**PROBLEM REQUIREMENTS**
Of the entries below, return exactly those lines that fall between the one containing "Screen dimensions: 177x154" and the one containing "Dismiss the verification", the two end lines included.

Records from a collection
------------------------------------------------
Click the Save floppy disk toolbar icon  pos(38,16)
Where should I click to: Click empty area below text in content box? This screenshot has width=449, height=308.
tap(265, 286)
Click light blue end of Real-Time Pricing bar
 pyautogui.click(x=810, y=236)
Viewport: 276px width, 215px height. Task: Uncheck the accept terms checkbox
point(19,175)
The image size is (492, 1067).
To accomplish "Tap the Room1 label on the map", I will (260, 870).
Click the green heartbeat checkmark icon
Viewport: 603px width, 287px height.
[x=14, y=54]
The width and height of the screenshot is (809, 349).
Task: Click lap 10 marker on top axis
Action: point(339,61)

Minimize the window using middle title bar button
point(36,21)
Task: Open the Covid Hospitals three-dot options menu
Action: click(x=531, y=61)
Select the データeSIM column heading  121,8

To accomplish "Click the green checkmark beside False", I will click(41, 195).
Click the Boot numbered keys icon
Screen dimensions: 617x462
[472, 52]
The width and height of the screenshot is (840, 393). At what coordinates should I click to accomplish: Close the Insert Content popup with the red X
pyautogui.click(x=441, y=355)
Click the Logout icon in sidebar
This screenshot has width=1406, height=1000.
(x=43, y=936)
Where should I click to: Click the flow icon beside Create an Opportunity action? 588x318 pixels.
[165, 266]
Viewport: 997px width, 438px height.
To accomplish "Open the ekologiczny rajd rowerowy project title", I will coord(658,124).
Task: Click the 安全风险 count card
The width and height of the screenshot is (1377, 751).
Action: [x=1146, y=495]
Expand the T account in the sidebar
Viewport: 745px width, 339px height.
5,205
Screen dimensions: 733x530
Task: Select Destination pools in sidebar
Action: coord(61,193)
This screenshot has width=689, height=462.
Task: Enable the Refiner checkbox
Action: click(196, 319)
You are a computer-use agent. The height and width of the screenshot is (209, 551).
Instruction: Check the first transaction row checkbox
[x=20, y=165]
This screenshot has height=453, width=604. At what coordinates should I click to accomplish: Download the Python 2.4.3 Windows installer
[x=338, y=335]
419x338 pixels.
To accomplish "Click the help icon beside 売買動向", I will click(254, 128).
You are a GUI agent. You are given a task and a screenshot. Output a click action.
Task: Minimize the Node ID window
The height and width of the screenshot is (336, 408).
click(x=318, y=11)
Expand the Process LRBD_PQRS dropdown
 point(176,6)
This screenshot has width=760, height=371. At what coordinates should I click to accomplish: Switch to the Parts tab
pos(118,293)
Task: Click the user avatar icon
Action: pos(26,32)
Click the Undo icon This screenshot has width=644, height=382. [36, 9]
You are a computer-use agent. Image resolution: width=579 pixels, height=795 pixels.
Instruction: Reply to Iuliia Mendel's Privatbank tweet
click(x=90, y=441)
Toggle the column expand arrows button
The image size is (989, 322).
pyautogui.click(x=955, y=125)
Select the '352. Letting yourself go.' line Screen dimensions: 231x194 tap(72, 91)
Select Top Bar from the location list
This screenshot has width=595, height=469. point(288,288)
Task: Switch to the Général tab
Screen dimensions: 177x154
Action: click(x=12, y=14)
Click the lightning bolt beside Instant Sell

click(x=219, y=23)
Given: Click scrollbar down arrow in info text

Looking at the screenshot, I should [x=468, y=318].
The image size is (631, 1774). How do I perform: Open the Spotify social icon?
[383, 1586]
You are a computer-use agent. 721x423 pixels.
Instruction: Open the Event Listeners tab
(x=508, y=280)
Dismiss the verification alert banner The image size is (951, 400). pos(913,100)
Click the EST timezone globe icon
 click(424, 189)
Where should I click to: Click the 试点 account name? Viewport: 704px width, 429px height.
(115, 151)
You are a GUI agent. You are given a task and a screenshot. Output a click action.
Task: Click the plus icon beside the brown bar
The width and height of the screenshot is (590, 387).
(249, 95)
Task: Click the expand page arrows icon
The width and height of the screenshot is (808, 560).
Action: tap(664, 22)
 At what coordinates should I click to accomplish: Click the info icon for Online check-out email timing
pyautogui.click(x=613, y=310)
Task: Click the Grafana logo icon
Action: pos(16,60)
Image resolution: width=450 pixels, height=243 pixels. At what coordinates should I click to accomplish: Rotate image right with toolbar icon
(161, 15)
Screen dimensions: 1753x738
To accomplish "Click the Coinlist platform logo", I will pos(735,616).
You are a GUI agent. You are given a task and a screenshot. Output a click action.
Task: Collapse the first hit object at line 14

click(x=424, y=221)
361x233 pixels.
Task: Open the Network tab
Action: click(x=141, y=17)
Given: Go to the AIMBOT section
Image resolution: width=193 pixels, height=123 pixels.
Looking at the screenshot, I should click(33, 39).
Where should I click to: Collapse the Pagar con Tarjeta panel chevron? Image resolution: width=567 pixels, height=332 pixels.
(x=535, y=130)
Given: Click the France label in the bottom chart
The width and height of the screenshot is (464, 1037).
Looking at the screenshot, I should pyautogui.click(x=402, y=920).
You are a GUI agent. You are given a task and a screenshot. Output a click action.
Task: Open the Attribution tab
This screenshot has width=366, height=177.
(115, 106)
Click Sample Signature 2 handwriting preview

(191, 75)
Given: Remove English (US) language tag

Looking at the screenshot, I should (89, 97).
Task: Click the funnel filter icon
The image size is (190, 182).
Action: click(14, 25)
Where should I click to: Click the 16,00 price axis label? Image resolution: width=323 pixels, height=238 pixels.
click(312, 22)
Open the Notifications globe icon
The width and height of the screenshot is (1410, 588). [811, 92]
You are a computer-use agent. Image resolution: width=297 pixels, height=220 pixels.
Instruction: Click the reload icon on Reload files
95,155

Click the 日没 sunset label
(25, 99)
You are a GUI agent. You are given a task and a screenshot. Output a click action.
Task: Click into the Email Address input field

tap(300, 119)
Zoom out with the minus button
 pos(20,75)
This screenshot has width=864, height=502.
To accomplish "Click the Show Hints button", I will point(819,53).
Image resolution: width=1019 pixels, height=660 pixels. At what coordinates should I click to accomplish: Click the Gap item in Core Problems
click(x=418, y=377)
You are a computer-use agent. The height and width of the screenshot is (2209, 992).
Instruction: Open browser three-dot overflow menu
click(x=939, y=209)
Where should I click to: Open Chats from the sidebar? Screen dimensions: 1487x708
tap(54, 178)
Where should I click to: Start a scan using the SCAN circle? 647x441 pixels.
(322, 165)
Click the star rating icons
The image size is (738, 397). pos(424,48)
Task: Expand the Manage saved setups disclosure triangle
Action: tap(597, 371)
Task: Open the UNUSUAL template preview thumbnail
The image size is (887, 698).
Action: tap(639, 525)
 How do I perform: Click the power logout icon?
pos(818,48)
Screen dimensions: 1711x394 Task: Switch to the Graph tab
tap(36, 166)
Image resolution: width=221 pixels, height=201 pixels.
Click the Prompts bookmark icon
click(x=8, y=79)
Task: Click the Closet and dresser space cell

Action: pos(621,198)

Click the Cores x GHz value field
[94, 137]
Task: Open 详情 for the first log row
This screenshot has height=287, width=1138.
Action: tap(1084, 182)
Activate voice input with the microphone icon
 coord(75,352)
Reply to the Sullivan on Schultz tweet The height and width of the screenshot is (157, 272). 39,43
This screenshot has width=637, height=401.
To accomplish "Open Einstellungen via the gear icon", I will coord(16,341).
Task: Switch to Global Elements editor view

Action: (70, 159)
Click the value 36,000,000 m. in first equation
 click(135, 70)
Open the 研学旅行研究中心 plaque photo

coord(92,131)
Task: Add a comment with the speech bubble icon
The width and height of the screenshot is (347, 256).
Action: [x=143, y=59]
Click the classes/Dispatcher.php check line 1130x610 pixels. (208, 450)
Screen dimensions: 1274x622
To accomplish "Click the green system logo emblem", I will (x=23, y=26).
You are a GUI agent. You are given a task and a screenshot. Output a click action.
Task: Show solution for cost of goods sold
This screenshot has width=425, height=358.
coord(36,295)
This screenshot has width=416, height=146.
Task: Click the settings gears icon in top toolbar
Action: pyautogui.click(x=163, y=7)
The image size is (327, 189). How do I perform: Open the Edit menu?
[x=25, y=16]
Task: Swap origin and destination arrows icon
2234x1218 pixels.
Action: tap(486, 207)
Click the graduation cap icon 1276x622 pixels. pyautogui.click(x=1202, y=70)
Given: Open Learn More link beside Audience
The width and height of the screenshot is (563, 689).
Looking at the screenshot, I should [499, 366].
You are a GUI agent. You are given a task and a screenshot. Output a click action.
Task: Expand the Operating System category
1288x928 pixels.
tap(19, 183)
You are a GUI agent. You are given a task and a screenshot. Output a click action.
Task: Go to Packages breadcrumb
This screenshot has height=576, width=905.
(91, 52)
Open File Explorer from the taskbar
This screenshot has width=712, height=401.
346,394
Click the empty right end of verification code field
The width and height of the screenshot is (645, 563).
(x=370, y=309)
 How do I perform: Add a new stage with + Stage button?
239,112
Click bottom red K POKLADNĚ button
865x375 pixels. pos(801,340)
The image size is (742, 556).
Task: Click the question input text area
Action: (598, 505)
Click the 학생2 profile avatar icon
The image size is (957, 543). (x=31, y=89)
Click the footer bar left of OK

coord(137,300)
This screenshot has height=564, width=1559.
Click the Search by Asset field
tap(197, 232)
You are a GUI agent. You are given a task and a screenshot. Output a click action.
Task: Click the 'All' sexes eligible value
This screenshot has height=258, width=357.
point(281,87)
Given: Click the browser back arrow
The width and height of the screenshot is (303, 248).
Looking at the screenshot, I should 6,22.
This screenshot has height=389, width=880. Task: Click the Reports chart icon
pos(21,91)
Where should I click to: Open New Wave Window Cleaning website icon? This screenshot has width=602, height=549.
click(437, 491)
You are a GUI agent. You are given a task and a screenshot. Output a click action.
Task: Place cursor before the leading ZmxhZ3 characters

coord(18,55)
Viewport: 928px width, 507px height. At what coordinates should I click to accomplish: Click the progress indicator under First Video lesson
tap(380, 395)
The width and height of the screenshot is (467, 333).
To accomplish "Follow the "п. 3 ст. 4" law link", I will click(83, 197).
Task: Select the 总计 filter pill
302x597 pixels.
------------------------------------------------
**OUTPUT OF THE TASK**
Screen dimensions: 177x154
Action: click(x=12, y=14)
Click the lightning bolt beside Instant Sell

click(x=219, y=23)
Given: Click scrollbar down arrow in info text

Looking at the screenshot, I should [x=468, y=318].
The image size is (631, 1774). How do I perform: Open the Spotify social icon?
[383, 1586]
You are a computer-use agent. 721x423 pixels.
Instruction: Open the Event Listeners tab
(x=508, y=280)
Dismiss the verification alert banner The image size is (951, 400). pos(913,100)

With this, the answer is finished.